MATERIAL SUPPLIED:
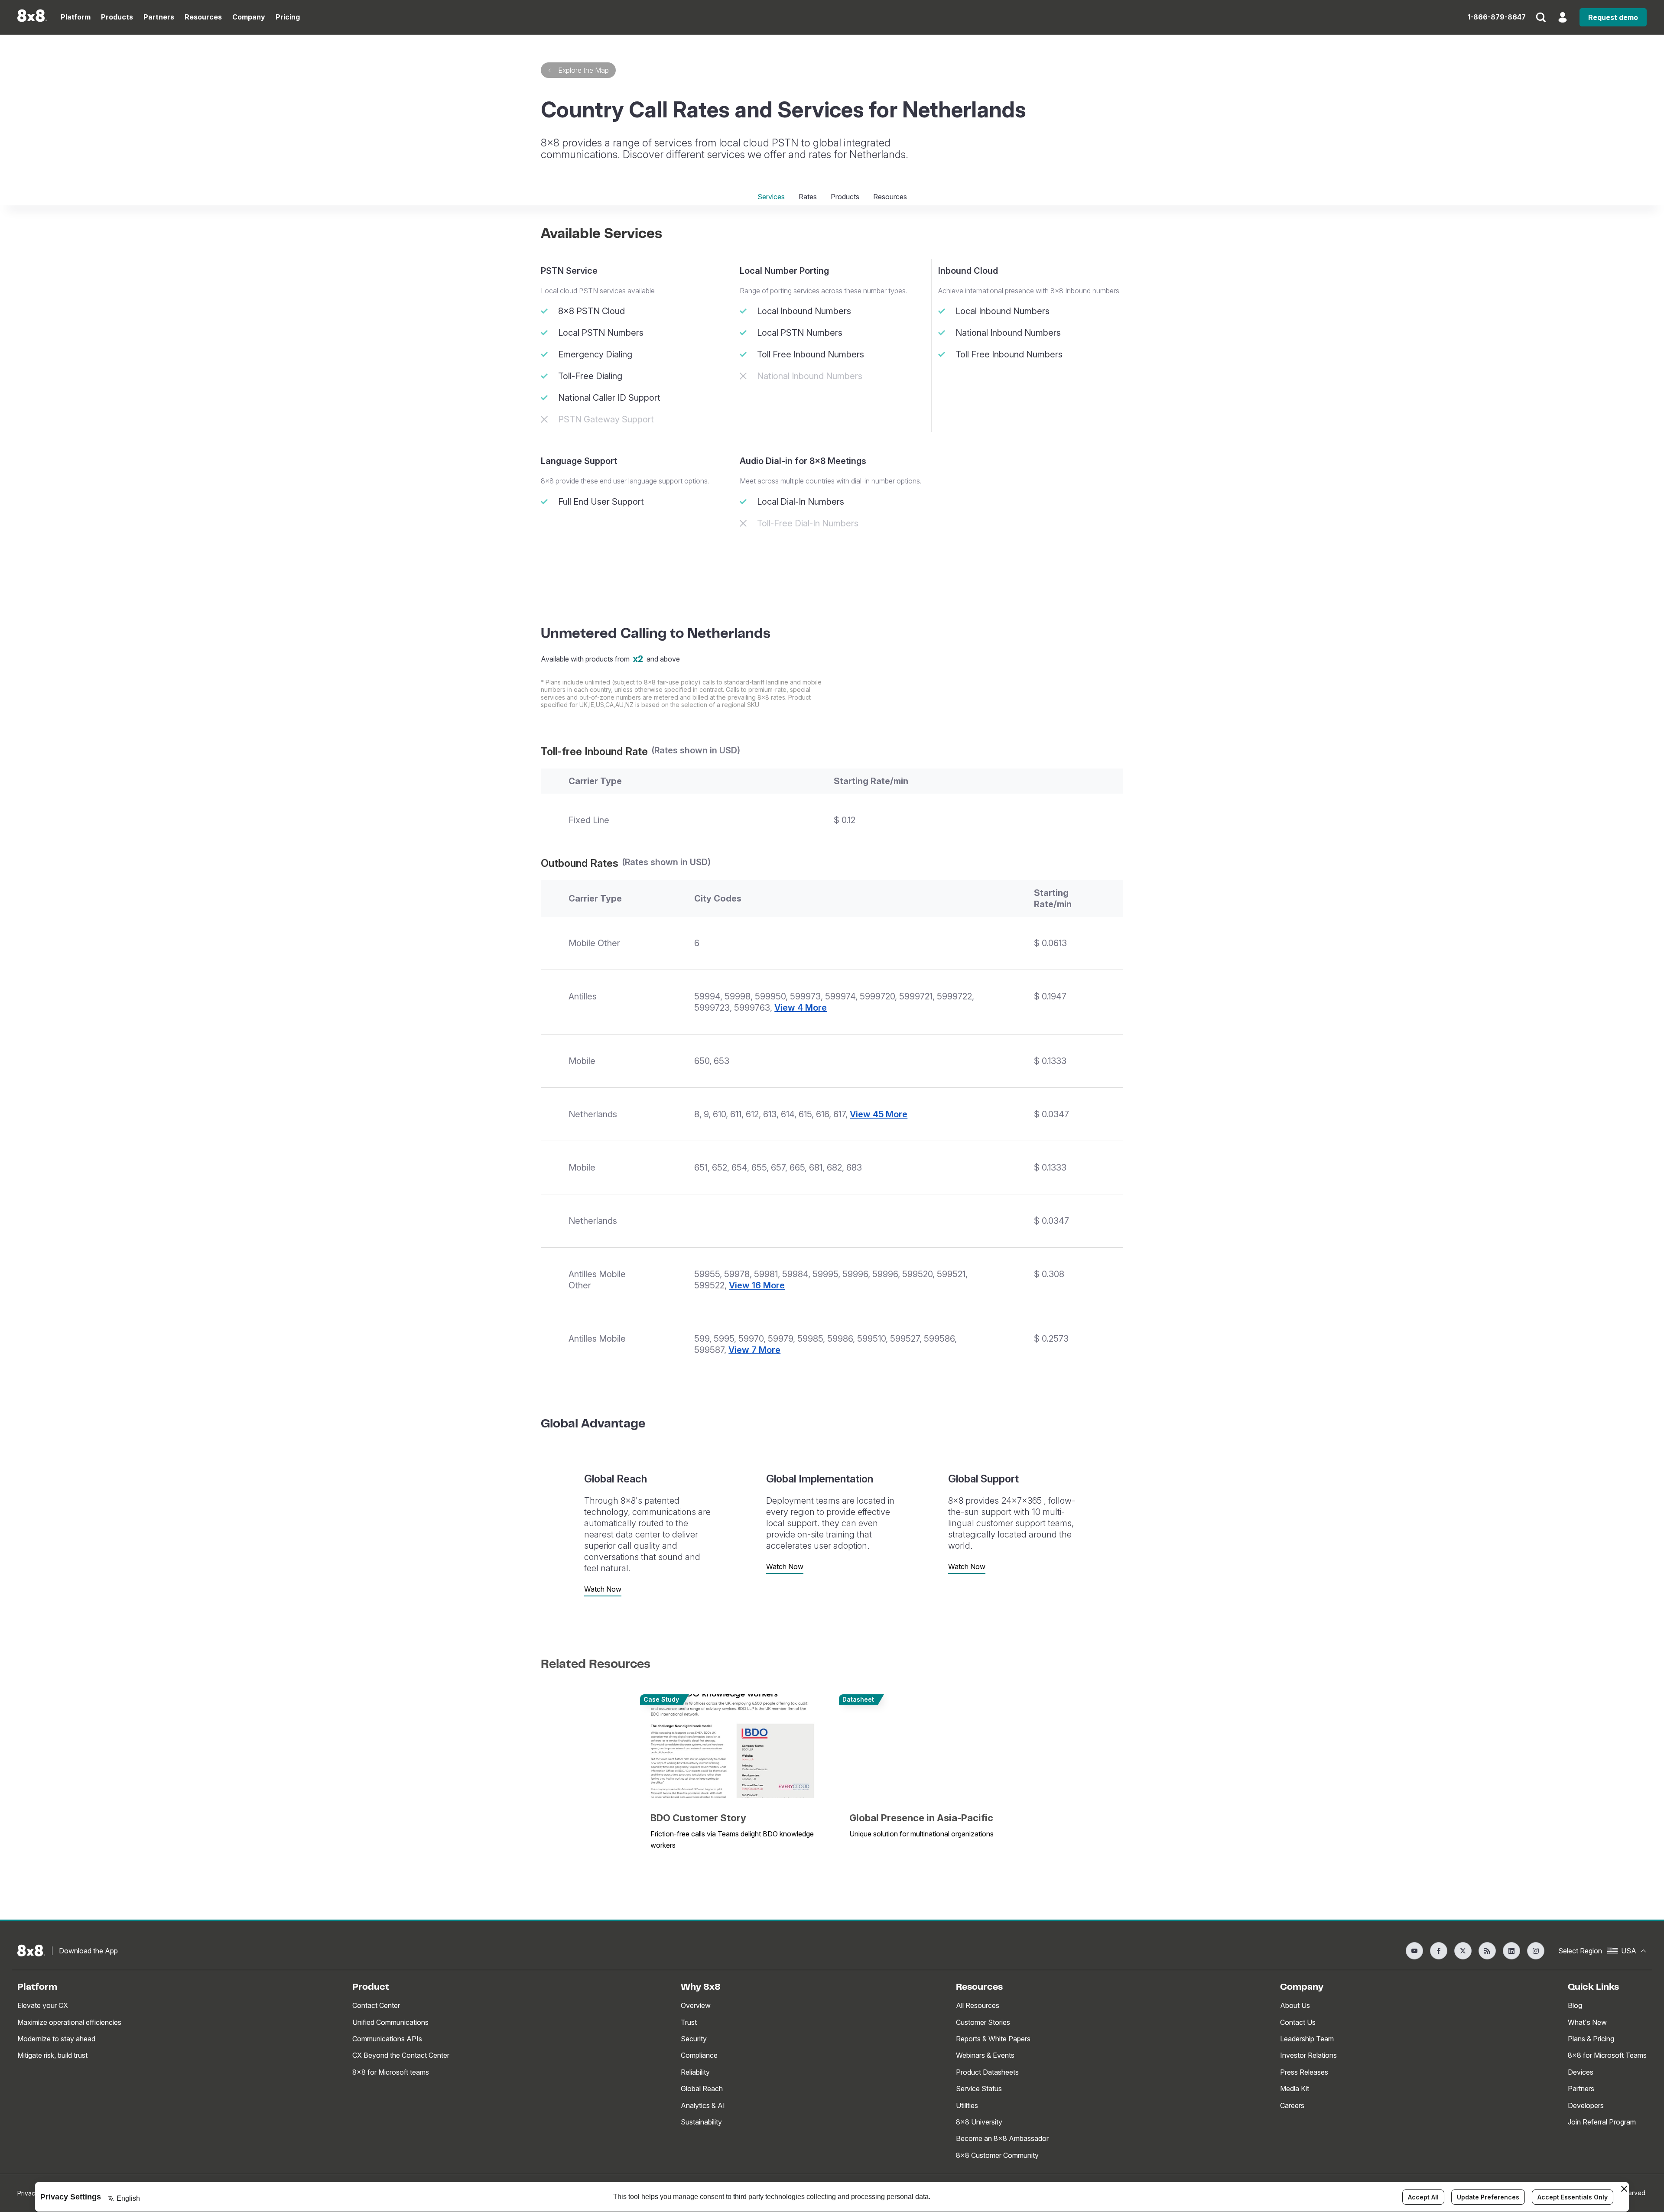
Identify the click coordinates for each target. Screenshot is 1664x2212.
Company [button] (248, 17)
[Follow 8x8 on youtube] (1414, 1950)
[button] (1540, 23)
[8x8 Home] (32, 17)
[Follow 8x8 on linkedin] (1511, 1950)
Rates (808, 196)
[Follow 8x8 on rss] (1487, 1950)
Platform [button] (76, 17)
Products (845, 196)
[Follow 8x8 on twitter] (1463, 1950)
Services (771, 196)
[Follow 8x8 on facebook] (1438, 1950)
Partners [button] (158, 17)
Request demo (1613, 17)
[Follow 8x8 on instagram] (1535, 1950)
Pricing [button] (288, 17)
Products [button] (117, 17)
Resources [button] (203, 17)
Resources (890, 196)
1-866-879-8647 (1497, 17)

INSTRUCTIONS FOR THE TASK: Repeat only the lines starting at the one that contains "Products (845, 196)" and ending at the last line above, exactly as written.

ANSWER SECTION:
Products (845, 196)
[Follow 8x8 on twitter] (1463, 1950)
Services (771, 196)
[Follow 8x8 on facebook] (1438, 1950)
Partners [button] (158, 17)
Request demo (1613, 17)
[Follow 8x8 on instagram] (1535, 1950)
Pricing [button] (288, 17)
Products [button] (117, 17)
Resources [button] (203, 17)
Resources (890, 196)
1-866-879-8647 (1497, 17)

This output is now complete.